Conventional immunotherapies for metastatic cancers remain highly challenging due to insufficient immunity response. Herein, we show that Pd-FePorP significantly triggers ferroptosis mediated-ICD and cooperatively reverses EMT, leading to efficient abrogation of tumor spreading, metastatic invasion and improved immunotherapy outcomes. The maximum catalytic velocity ( V max ) of Pd-FePorP was improved to ∼9.8-fold through in-situ ligand exchange strategy, which eventually induces specific ferroptosis-mediated ICD. Excitingly, Pd-FePorP reverses epithelial-mesenchymal transition (EMT) by upregulating cytokeratin and E-cadherin through inhibition of PI3K/AKT signaling pathway, which could thus interrupt the metastasis cascade to significantly inhibit primary tumor cells migration and invasion.
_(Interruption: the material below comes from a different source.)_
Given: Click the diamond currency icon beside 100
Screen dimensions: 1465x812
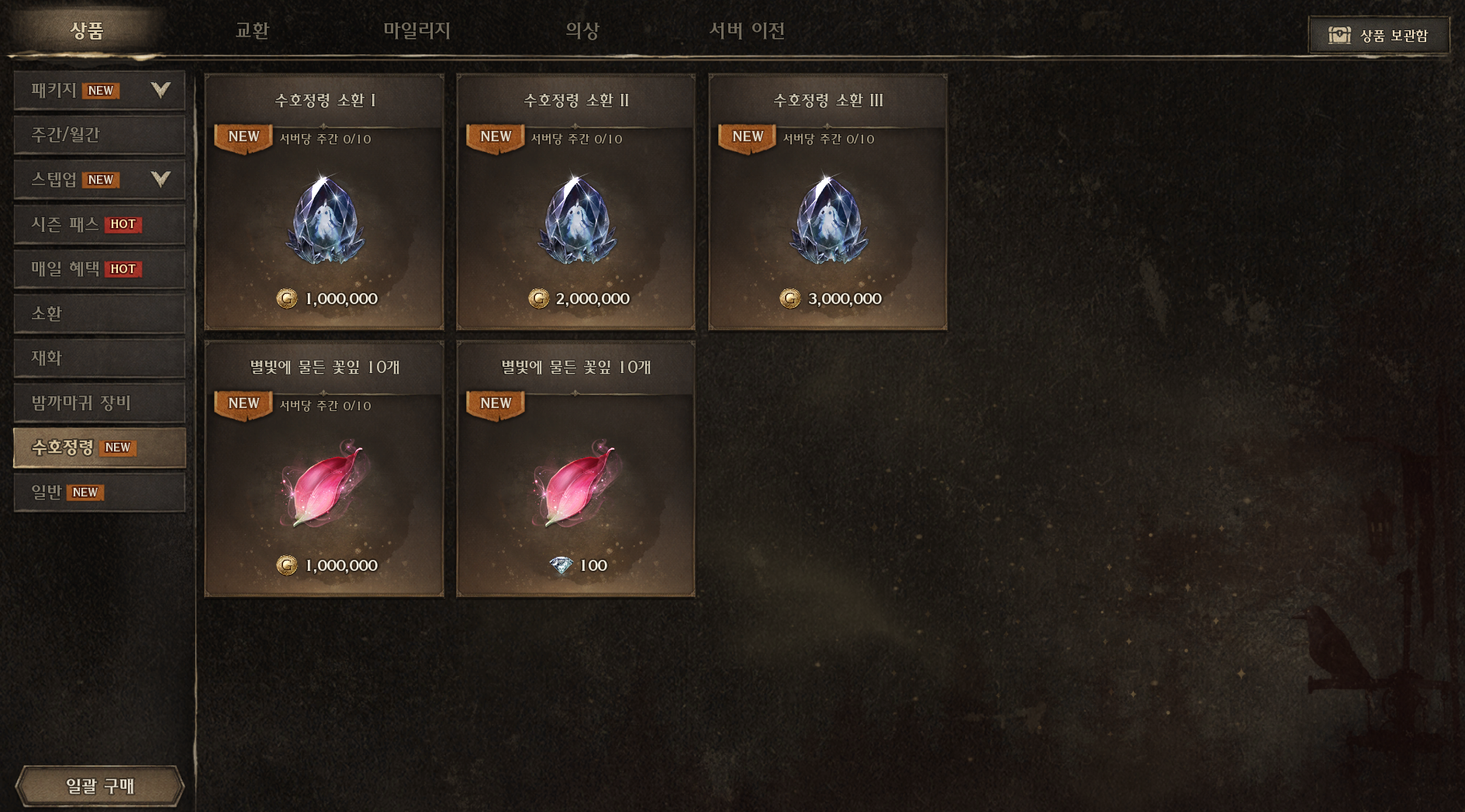Looking at the screenshot, I should point(561,565).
In mouse model, the pretreatment with Pd-FePorP induces EMT reversal in tumor cells, thereby impeding their recolonization in lung tissues and leading to 99 % reduction in lung metastasis nodules. Additionally, when combined with ICD effect induced by ferroptosis, Pd-FePorP synergistically improves the immunosuppressive microenvironment in primary tumor, resulting in effective inhibition of lung metastasis. Our approach may open a new avenue to explore nanozyme as synergistic therapeutic strategy through cooperation between catalysis of smart nanozyme system and EMT reversal for combating cancer metastasis.